Pengadilan Negeri kelas IB Atambua di Malaka, NTT, baru-baru ini menggelar sidang Pemeriksaan Setempat (PS) terkait sengketa tanah di dusun Berasi A, Desa Rabasa Haerain, Kecamatan Malaka Barat, Kabupaten Malaka, Nusa Tenggara Timur. Dalam perkara ini, Penggugat Innocantius Klau menyebutkan batas sengketa tanahnya, yakni dengan Hutan Adat di utara, Martinus Nahak dan Yulius Kewa di selatan, Jalan Raya di barat, dan Jalan usaha tani di timur.
Kuasa Hukum dari pihak tergugat, Yulianus Bria Nahak,SH.,MH, menyatakan bahwa dalam penunjukan batas, pihaknya setuju dengan yang didalilkan oleh penggugat. Namun, terdapat ketidakjelasan dalam kesepakatan tersebut yang terungkap dalam persidangan tersebut.
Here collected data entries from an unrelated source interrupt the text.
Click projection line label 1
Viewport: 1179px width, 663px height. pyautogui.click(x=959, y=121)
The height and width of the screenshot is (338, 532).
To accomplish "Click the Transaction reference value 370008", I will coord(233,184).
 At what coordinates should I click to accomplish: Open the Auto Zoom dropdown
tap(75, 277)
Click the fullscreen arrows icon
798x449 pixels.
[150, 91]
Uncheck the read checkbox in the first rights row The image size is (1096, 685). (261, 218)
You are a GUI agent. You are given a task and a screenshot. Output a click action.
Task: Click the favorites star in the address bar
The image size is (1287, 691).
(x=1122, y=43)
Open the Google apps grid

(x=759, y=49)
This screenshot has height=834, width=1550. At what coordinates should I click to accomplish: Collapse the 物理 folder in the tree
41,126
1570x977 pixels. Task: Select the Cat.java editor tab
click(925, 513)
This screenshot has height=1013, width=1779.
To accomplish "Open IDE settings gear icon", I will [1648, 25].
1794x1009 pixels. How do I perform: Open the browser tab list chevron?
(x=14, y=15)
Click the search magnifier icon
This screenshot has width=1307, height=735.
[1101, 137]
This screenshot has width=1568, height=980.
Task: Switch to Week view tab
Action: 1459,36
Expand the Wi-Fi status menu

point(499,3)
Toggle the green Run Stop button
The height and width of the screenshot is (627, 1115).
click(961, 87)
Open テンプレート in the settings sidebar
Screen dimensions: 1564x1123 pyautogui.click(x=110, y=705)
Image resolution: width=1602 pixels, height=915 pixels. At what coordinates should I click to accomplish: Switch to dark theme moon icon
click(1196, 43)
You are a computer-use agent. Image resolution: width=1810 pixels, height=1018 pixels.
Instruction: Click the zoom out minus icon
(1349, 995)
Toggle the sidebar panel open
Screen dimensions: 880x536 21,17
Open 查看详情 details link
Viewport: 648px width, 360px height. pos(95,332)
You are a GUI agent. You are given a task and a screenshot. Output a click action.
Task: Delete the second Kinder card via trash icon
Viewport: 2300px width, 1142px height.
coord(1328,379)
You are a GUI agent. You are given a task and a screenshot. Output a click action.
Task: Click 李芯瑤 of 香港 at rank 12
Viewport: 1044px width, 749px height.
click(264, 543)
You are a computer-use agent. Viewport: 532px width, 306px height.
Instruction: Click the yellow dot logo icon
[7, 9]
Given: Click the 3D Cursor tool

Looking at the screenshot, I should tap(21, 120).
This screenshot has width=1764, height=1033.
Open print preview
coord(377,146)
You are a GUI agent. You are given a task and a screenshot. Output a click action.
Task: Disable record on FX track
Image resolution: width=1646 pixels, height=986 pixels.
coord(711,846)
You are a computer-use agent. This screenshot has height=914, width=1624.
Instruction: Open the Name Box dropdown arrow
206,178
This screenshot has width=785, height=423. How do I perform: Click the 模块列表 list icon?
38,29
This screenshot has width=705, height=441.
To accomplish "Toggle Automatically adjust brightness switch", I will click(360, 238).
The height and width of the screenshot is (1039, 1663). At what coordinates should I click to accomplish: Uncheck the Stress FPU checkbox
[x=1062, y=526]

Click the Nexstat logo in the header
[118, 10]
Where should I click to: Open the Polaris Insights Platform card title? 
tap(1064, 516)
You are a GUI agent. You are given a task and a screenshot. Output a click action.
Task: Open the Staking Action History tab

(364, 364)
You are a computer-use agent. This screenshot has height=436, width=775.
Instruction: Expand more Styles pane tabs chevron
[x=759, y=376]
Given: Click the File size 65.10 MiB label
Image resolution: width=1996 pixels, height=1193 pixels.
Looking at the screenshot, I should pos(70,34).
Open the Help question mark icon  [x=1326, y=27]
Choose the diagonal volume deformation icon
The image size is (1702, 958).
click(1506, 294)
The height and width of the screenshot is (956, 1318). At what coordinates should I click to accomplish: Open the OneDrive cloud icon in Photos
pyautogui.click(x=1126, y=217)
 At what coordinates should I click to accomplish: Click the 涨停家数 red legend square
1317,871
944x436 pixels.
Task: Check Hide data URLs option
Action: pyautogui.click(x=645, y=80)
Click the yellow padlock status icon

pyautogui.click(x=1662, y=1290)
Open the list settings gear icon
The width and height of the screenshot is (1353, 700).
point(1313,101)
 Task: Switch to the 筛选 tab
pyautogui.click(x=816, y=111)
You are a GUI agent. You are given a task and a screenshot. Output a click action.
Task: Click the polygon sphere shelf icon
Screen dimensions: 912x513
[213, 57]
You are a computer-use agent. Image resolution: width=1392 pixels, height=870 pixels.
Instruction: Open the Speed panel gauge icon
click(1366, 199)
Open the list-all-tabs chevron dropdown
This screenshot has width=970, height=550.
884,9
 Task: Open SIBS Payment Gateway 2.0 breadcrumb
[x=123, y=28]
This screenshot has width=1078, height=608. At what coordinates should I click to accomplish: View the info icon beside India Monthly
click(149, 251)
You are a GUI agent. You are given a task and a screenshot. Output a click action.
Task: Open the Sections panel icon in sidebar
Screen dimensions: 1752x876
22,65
Selain itu, terdapat perkara lain mengenai sengketa tanah ‘Blanduna Luruk Seran’ yang terbukti sebagai Hutan Adat bukan milik dari pihak yang mengklaimnya.
Dengan adanya sidang PS ini, terungkap bahwa sertifikat tanah yang dikuasai oleh Blandina Luruk Seran tersebut mengalami cacat prosedural atau cacat hukum. Kesimpulannya, sengketa tanah ini masih menghadapi ketidakjelasan yang perlu diselesaikan.